Access a member of all structs in an array

Question

I have a struct Foo;

typedef struct {

    int bar;
    char baz;

} Foo;

Suppose I then declare an array of Foo as;

Foo* arr = new Foo[300];

And proceed to initialize every member with a loop. I would like very much to be able to get an array of all members bar;

int* barr_arr = ...

What is the most efficient way to do this? Is there some way to exploit the memory layout such that I need not loop over the entire Foo array?

Since we know the memory layout in advance could we exploit the fact that we know the address of every member if we're clever about alignment?

Answer 1

If you add a constructor to your Foo that takes the size of array, you could have only one object of Foo. You can then make it that you can access either the whole vector data or individual elements with subscript:

#include <iostream>
#include <vector>
#include <memory>

struct Foo
{
    std::vector<int> bars;
    std::vector<char> bazs;
    std::size_t size;

    Foo(size_t size, int bar = 0, char baz = 0) :
        bars(size, bar), bazs(size, baz), size{size}
    {
    }

    auto operator[](size_t n)
    {
        // if (n >= size) ...
        struct
        {
            int &bar;
            char &baz;
        } temp{ bars[n], bazs[n] };
        return temp;
    }
};


int main()
{
    Foo arr(30, 100, 'a'); // 30 items

    std::cout << arr[29].bar << std::endl;
    std::cout << arr[29].baz << std::endl;

    std::cout << arr.bars[29] << std::endl;
    std::cout << arr.bazs[29] << std::endl;

    std::unique_ptr<Foo> arr2 = std::make_unique<Foo>(25, 10, 'b'); // 25 items

    std::cout << arr2->operator[](15).bar << std::endl;
    std::cout << arr2->operator[](15).baz << std::endl;

    arr2->bars[15] = 11;
    std::cout << arr2->bars[15] << std::endl;
    arr2->bazs[15] = 'c';
    std::cout << arr2->bazs[15] << std::endl;

    return 0;
}

Demo: https://ideone.com/TiVwOT

100
a
100
a
10
b
11
c

Answer 2

When you are initializing the first array, you can grab a pointer to the field inside each element and store that in a separate array.

struct Foo
{
    int bar;
    float baz;
};

const int SIZE = 5;
Foo foos[SIZE];
int *bars[SIZE];
for(int c = 0; c < SIZE; c++) {
    foos[c].bar = c;
    foos[c].baz = c;
    bars[c] = &foos[c].bar; // Grab pointer to field
}

for(int c = 0; c < SIZE; c++) {
    std::cout << "Bar Value: " << *bars[c] << std::endl;
}

Answer 3

The goal drives the design.

If your main use is to pass all bar members in a row, same for baz members, then create separate containers:

std::vector<int> bar;
std::vector<char> baz;

Then passing bar as an array is straightforward: just use bar.data().

Answer 4

What is the most efficient way to do this? Is there some way to exploit the memory layout such that I need not loop over the entire Foo array?
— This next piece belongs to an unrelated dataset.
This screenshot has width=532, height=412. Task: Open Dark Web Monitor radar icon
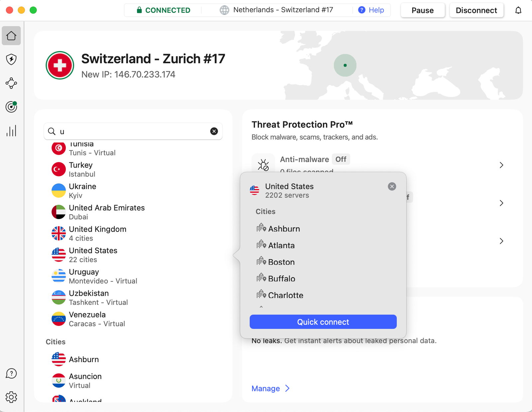tap(11, 107)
I don't think there is away to do that without looping. You can simplify your code by using std::transform but std::transform does loop.
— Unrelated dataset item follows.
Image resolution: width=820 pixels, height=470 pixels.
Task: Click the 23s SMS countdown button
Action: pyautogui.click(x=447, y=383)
Also, I would recommend using std::vector instead of allocating an array using new.

std::vector<Foo> arr(300);

....


std::vector<int> bArr(arr.size());
std::transform(arr.begin(), arr.end(), bArr.begin(), [] -> (Foo const& f) { return f.bar; });

Answer 5

If Foos typically exist in arrays, and corresponding arrays of bars and bazs often need to be accessed, I would suggest redesigning your data structures to better suit your problem. Obviously, we're not reading the code that inspired this question, but given the information provided, I might suggest something like:

struct FooArray {
  int* bars;
  char* bazes;
  size_t n_elements;
};

This removes the need to allocate a new buffer for the bar array, which, depending on how many Foos are being processed, might entail significant memory savings.

I would also note that, if you're not working at a low level and don't actually need an int* but can do with a std::vector<int>, then @R Sahu's answer is likely a more appropriate solution.